面会交流の頻度は、子どもの年齢やそれぞれの住所(遠いか近いか)、それまでの親子関係等の事情を考慮して決めることになっています。実際には、月に1回・日帰りでということが多くなっています。ただ、国際的に見ても、また現代的な親子関係の一般的感覚からしても、月に1回日帰りでは親子の交流として足りない場合も多いといえます。

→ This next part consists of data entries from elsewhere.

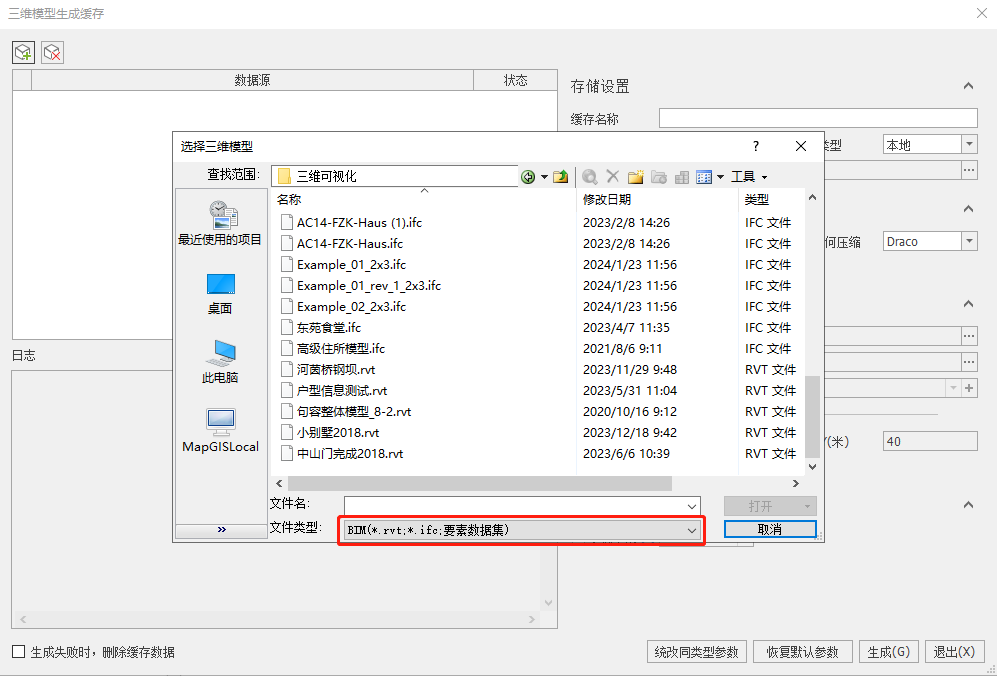997x676 pixels.
Task: Open the view mode list icon
Action: tap(704, 177)
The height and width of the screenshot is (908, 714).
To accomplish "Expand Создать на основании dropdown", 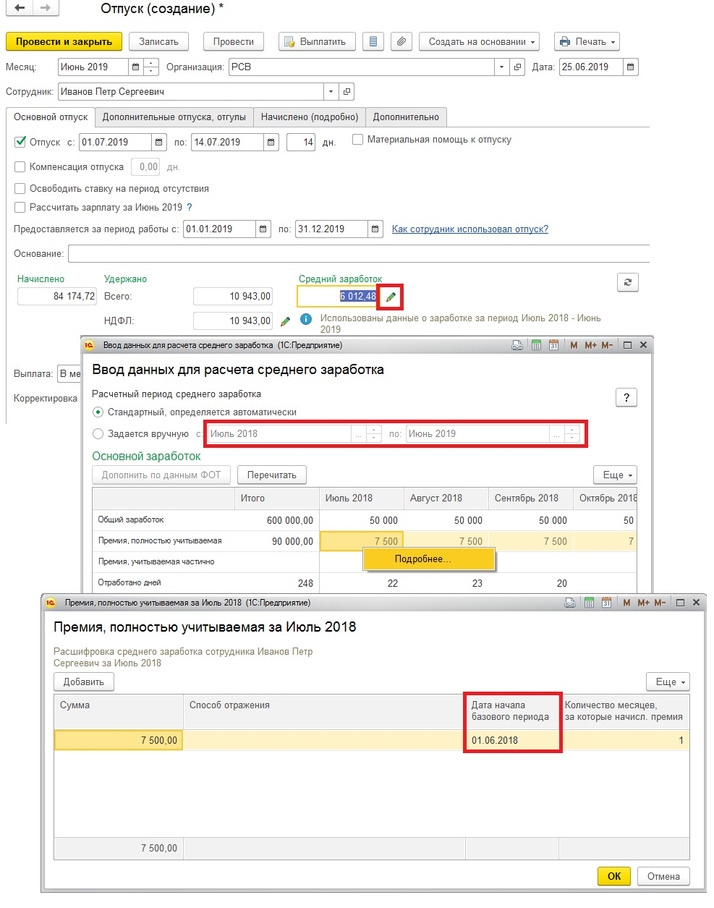I will click(483, 42).
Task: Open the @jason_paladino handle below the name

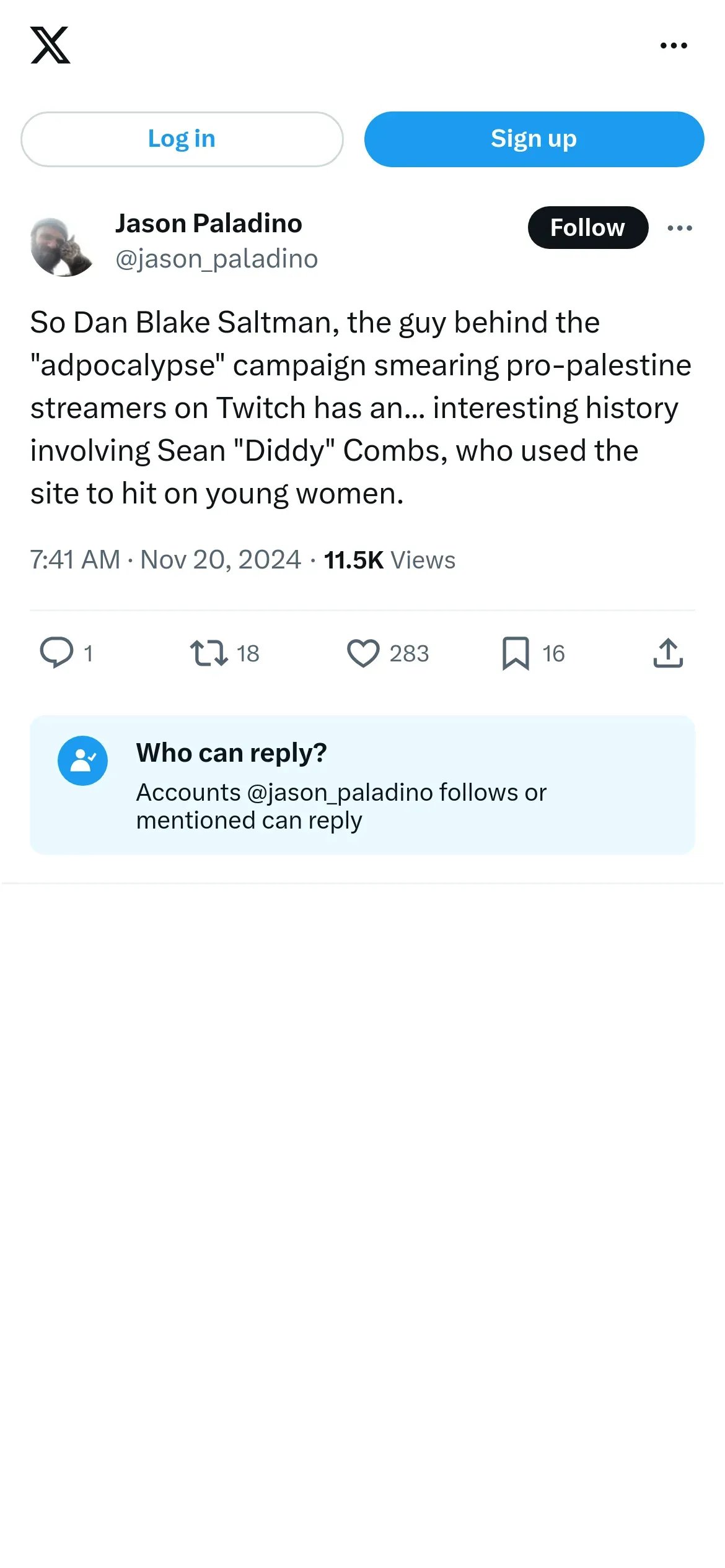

十分な親子の交流といえるには、例えば、面会交流中ずっと向かい合うのではなく、子どもと同じ屋根の下にいながら親子それぞれ別のことをしていて、子どもがゲームに熱中しすぎるのを叱ることができる程度の関係性の維持が望まれます。今後は宿泊を伴う面会交流を含めて、面会交流の頻度や時間は拡大していくものと思われます。

面会交流実現の手続

夫婦間での話し合い

面会交流のルールは、原則、夫婦間での話し合いによって決めます。

面会交流の回数のみを決め、 その他具体的な内容(日時、場所、方法 等)については、都度父母の話し合いにより決めるという形が多いようです。

家庭裁判所に面会交流調停を申し立てる

当事者間で話し合いがつかない場合は、家庭裁判所に調停を申し立てます。面会交流調停はとても多く、当事務所でも、夫婦関係調整(離婚)調停、婚姻費用調停、面会交流調停の3つの調停の依頼をされる場合も多いです。

家庭裁判所での面会交流調停では、調停委員を介して、面会交流の頻度や方法について話し合いを行います。話がついた場合は、調停調書という公式の文書に、面会の頻度や方法の取り決めが記載されます。

面会交流審判

調停で話がつかなかった場合は、家庭裁判所の審判になります。面会交流審判は話し合いではなく、裁判官が職権によって、面会交流の頻度や方法を決めます。審判であれば、相手が不合理な主張に執着していて合意ができない場合でも、面会交流の権利を公的に確定することができます。

ただ、審判で確定しても、現実に面会交流をスムーズに実現するには、相手の協力が必要なことから、できるだけ話し合いによる解決が望ましいとされています。

関連条文

民法第766条
(離婚後の子の監護に関する事項の定め等)
父母が協議上の離婚をするときは、子の監護をすべき者、父又は母と子との面会及びその他の交流、子の監護に要する費用の分担その他の子の監護について必要な事項は、その協議で定める。この場合においては、子の利益を最も優先して考慮しなければならない。
2 前項の協議が調わないとき、又は協議をすることができないときは、家庭裁判所が、同項の事項を定める。
3 家庭裁判所は、必要があると認めるときは、前二項の規定による定めを変更し、その他子の監護について相当な処分を命ずることができる。
4 前三項の規定によっては、監護の範囲外では、父母の権利義務に変更を生じない。
民法第771条
(協議上の離婚の規定の準用)
第七百六十六条から第七百六十九条までの規定は、裁判上の離婚について準用する。